Saturday morning before I left for work I was online reading about the death of theologian Marcus Borg.
The comments section is usually more informative for me than the actual articles. There one reader praised Borg for having released him from the restraints of biblical literalism.
Just then one of the "difficult to deal with" atheists, that is, a former Christian-turned-atheist, popped up to take issue, and - in my humble opinion - in the most disingenuous way.
One problem which occurred to said atheist was that Matthew 27:52 "has to be taken literally." And he offered this:
ZOMBIES walked around Jerusalem laughing and joking with everyone and buying rounds of beer at the local pool halls for a whole week after Jesus died
And then pithily added, "Only a little child would fall for this nonsense." (Or, I will pithily add, a former-Christian-turned-atheist.)
I think the zombie comment qualifies as a straw man argument. The atheist interlocutor then helpfully added his definition of zombie: "A completely dead corpse which walks."
One wouldn't read Matthew's gospel and get that, but obviously the intent is to shock and offend. Totally unproductive, as that former Christian should know.
But there is more.
The Christian-turned-atheist writes:
HERE ARE YOUR PROBLEMS:
1. It is impossible for a person to rise from the dead.
2. If they do rise from the dead after being dead for a long time they would have no skin or eyeballs.
3. So the dead people would have to not only rise from the dead but they would have to eat and drink to maintain their normal functions.
4. Even if a miracle happened and all the dead zombies were able to function without food and water they would still need to talk and use energy – and there is absolutely no way to explain this.
Ah, so there lies the problem. Proposition 1 must be taken as indisputable fact for the zombie smear to begin to make sense.
The problem is, conservative Christians don't operate from that mindset.
Allow God the power to miraculous create or recreate and the difficulty disappears.
Likewise, proposition 2 falls with 1. Proposition 3 is a supposition not required by those who take Matthew 27 as factual history if the resurrected dead saints arose in their glorified, perfected bodies. Proposition 4 would have no force whatsoever for a supernatural-minded Christian. The miracle is the explanation.
Now above I characterized this attack as disingenuous, and I did so because, obviously, a former Christian should understand the above.

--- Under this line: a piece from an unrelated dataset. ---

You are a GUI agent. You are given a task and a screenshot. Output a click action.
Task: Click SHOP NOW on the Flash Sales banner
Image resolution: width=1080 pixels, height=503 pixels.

Even so, conservative Christians are not forced to interpret the incident as crudely as our atheist friend does. In proof of this statement I will bring up the long late Methodist Bible scholar and commentator, Adam Clarke, who wrote concerning this matter:
Some have thought that these two verses have been introduced into the text of Matthew from the gospel of the Nazarenes; others think that the simple meaning is this: - by the earthquake several bodies that had been buried were thrown up and exposed to view, and continued above ground till after Christ's resurrection, and were seen by many persons in the city. Why the graves should be opened on Friday, and the bodies not be raised to life till the following Sunday, is difficult to be conceived. The place is extremely obscure.
A later conservative theologian , Charles Ellicott, in his still useful commentary wrote this on the passage in question:
It is scarcely, perhaps, surprising that a narrative so exceptional in its marvellousness, and standing, as it does, without any collateral testimony in any other part of the New Testament, should have presented to many minds difficulties which have seemed almost insuperable. They have accordingly either viewed it as a mythical addition, or, where they shrank from that extreme conclusion, have explained it as meaning simply that the bodies of the dead were exposed to view by the earthquake mentioned in the preceding verse, or have seen in it only the honest report of an over-excited imagination.
Both of the above Bible scholars were believers in the miraculous. Yet they felt it necessary to give what others thought about this difficulty. Yes, even conservative Christians can and often do admit that the books of the Bible have suffered at the hands of copyists and editors.
When I was a young Christian this passage troubled me greatly. I tended to lean towards a corruption of the original text. As I became more liberal in my outlook, I started leaning towards the mythical (but symbolically significant) view. Either way, I didn't allow such difficulties to shake my faith. Nor should they shake one's faith.
My main point in this long post is that such crude attacks are pointless. The only generate ill feelings. Further, biblical literalism is no less silly coming from an atheist than a fundamentalist Christian.